Nedense önceki gün (pazar) kendimi pek şanslı hissettim! Çünkü dünyada eşi, benzeri pek görülmeyecek bir olayın tanığı oldum. Geçtiğimiz hafta oynanan Bursaspor-Ankaraspor maçında Samet Aybaba Bursa kulübesindeydi. Ben de oradaydım. Aybaba pazar günü ise Konya'da Gençlerbirliği kulübesindeydi. Ben yine oradaydım. Bir teknik adamı bir hafta arayla iki ayrı takımın kulübesinde görme şansına sahip olan dünyadaki ender spor yazarlarından biri olduğum için talihime şükrettim! Ülkemizdeki teknik direktör sirkülasyonunun hangi boyutlara ulaştığının çok açık ve çarpıcı bir göstergesiydi Samet Aybaba'nın mesleki rotasyonu!
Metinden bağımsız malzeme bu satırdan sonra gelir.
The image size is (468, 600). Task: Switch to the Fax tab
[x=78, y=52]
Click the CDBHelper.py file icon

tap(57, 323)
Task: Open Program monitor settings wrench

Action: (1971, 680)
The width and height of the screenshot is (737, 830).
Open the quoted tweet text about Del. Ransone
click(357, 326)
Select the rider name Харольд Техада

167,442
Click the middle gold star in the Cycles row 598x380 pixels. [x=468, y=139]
Derdimiz Samet Aybaba değil. Benim görüşüm, Aybaba'nın Bursa'dan ayrılması doğru değildi. Başarısız da değildi. Ama bıraktı. Sorun kan uyuşmazlığıydı. Ancak iki gün içinde derhal iş bulması anlaşılır gibi değil. Bir hafta içinde 5 takımın hoca değişitirmesi de öyle. Keza, 10 haftada 9 takımın 10 teknik direktör denemesi de! Bu sayının burada kalmayacağını da biliyorum. Bu sorun kronik bir hal aldı. Çare hoca kıyımını önleyecek yönetmelik değişikliğinde.
Aslında bu yazı malumun ilamı. Geçeceğim Fenerbahçe-Galatasaray derbisine. Ama geçemiyorum. Çünkü söylenecek söz yok! Bu maç da malumun ilamıydı!